TEKST DO PRZECZYTANIA:
Osoby czytające wydania polityki

Wiarygodność w czasach niepewności

Wypróbuj za 11,90 zł!

Subskrybuj
Świat

Bardzo Wielka Kopenhaga

Most Øresund w pobliżu Malmö. Most Øresund w pobliżu Malmö. Radu Sigheti/Reuters / Forum

Duńczycy zaproponowali Szwedom, aby obszerną część ich Skanii – żyznej, rolniczej krainy z trzecim co do wielkości miastem Malmö – połączyć wspólną nazwą z duńską stolicą. Wielka Kopenhaga byłaby marką rozpoznawalną na świecie, a wielkie miasta są dziś jak marki handlowe. Aby przyciągać inwestorów, muszą przemawiać do wyobraźni. Wielka Kopenhaga liczyłaby razem 3,8 mln mieszkańców, miałaby 11 uniwersytetów, 150 tys. studentów i doktorantów, słowem właściwy potencjał, żeby przyciągać nowe technologie. W istocie oprócz nowej nazwy nic by się nie zmieniło – przekonuje burmistrz Kopenhagi Frank Jensen. Już dziś istnieje przecież wspólny duńsko-szwedzki konglomerat, połączony mostem i tunelami, dający swobodę mieszkania i pracy po obu stronach cieśniny. Nazywa się Öresund/Øresund. No właśnie, kto o czymś takim słyszał na świecie? Szwedzi zza miedzy przyjęli tę propozycję z mieszanymi uczuciami, wszak trwały jest tu obyczaj stałego wieszania przed domem narodowej flagi. Dlatego wyłonili kontrpropozycję: aby rzeczony obszar nazwać Scandinavia Bay Area. Raz, że to po angielsku, więc nie faworyzuje żadnego z narodowych języków, dwa: stanowi bezpośrednie odniesienie do San Francisco Bay Area, a trudno znaleźć lepsze niż to skojarzenie.

POLECENIE:
Jaką nazwę dla wspólnego obszaru zaproponowali Szwedzi w kontrpropozycji opisanej w powyższym tekście o Wielkiej Kopenhadze?

DOSTARCZONE DANE:
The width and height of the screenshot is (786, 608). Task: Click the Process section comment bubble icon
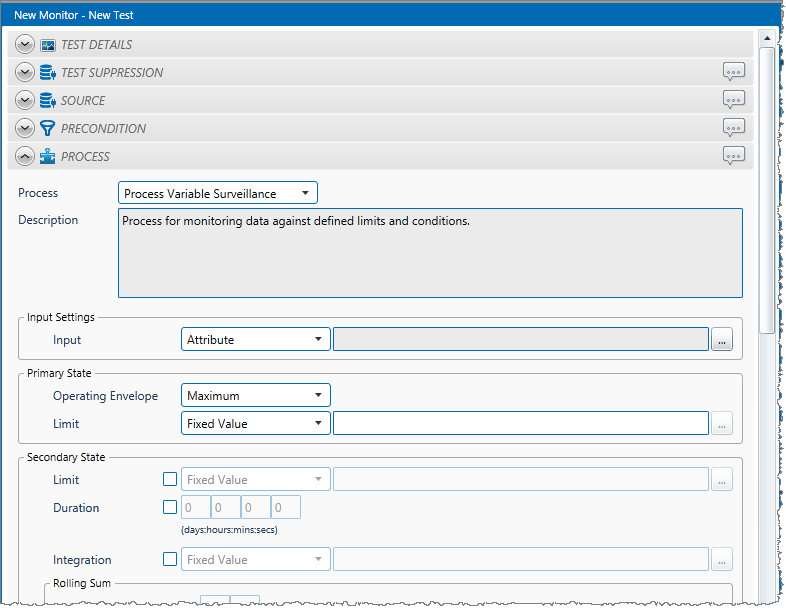[x=734, y=156]
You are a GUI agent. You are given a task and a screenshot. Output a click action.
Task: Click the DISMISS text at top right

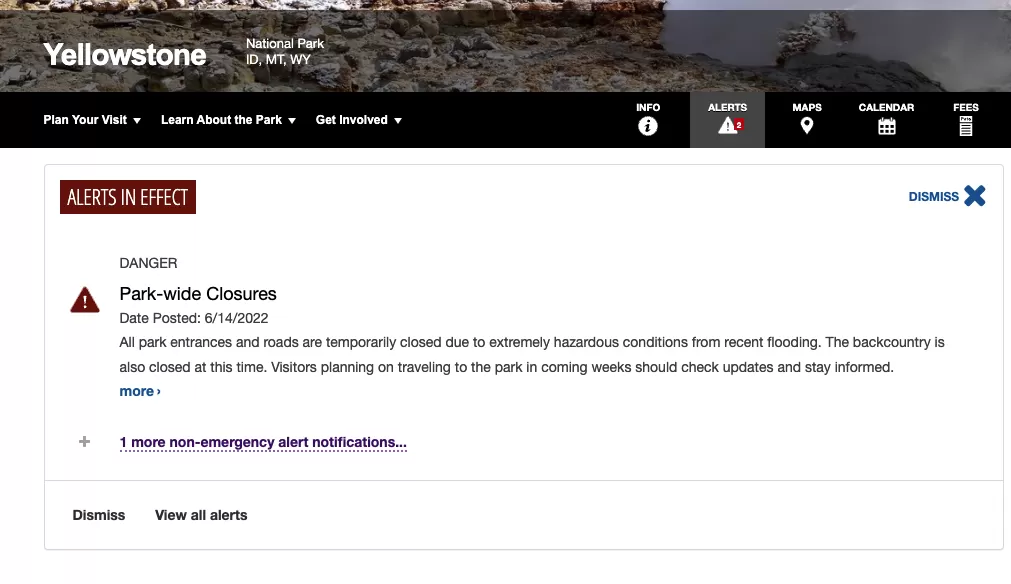[x=933, y=197]
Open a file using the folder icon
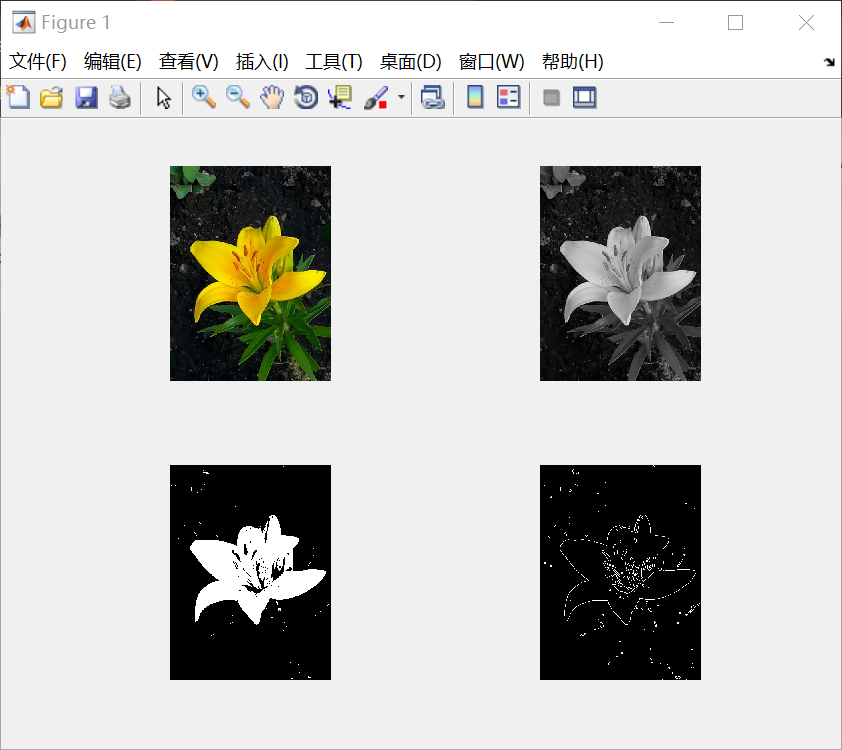842x750 pixels. click(x=51, y=97)
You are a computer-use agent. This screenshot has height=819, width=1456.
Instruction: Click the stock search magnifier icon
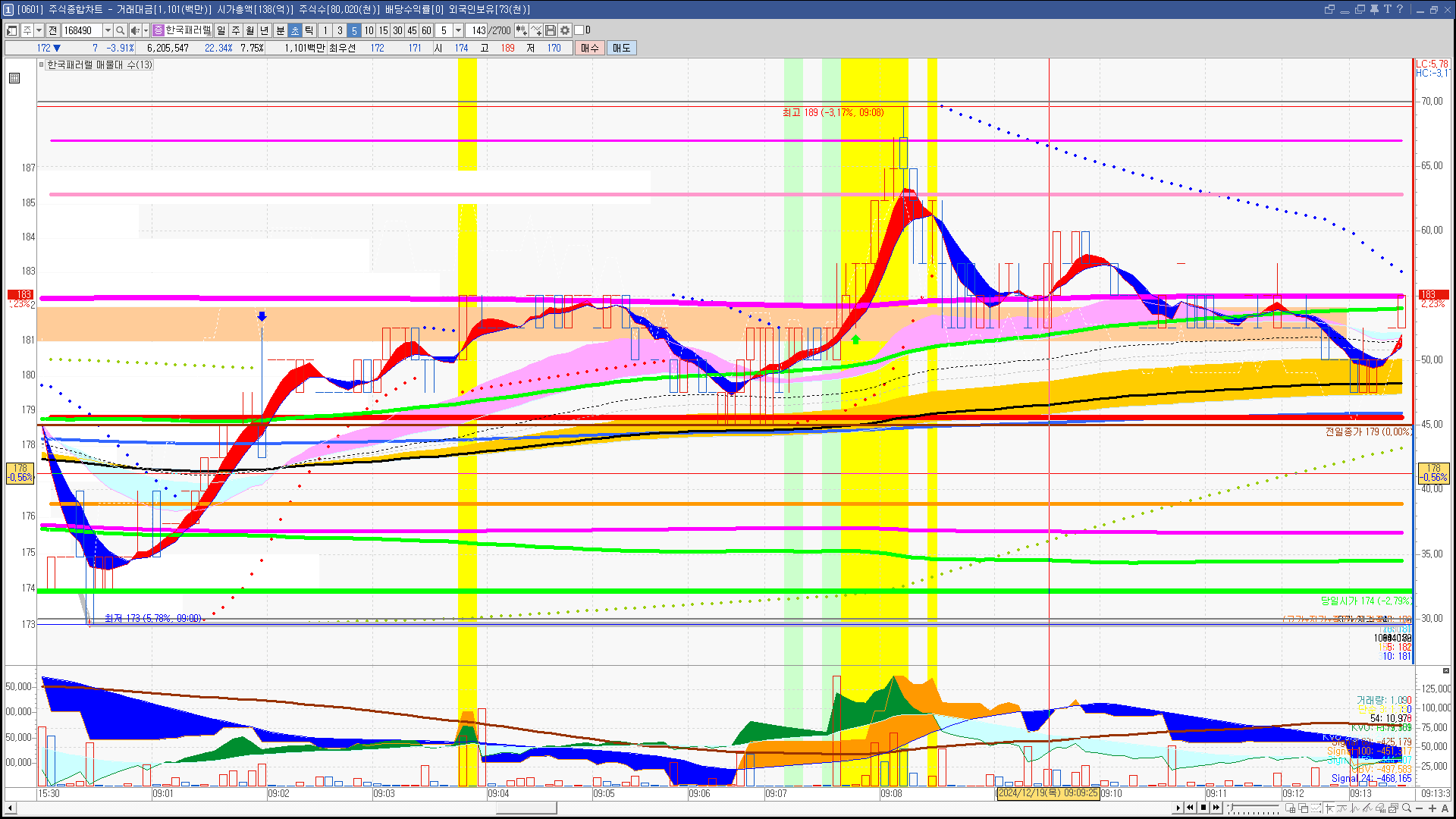[x=120, y=30]
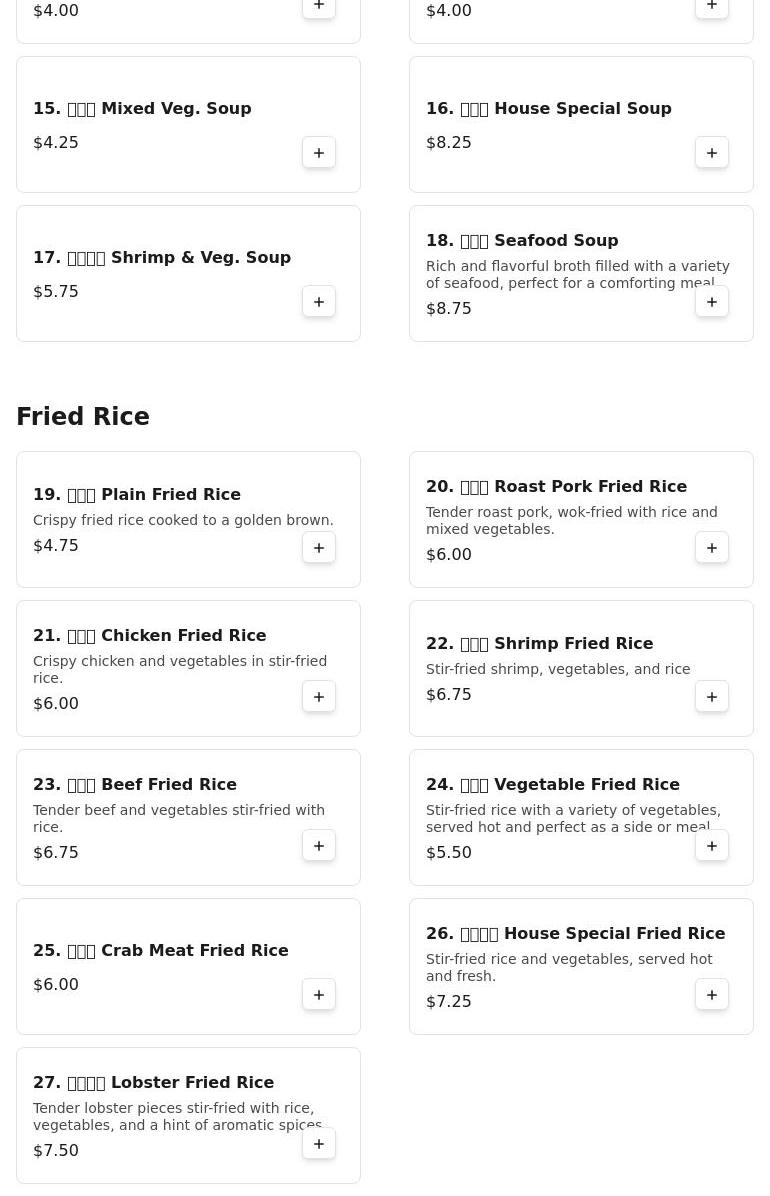View House Special Fried Rice details

click(575, 933)
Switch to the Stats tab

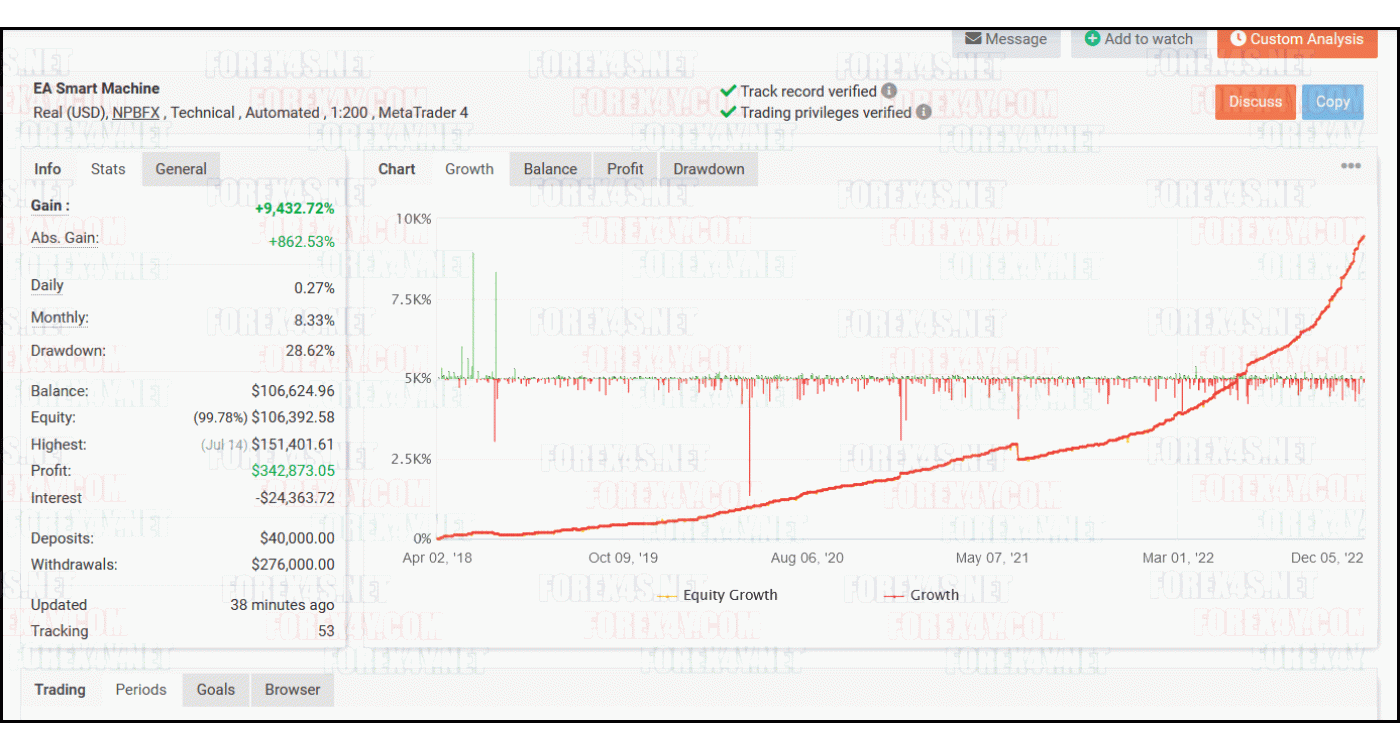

ODPOWIEDŹ:
Scandinavia Bay Area.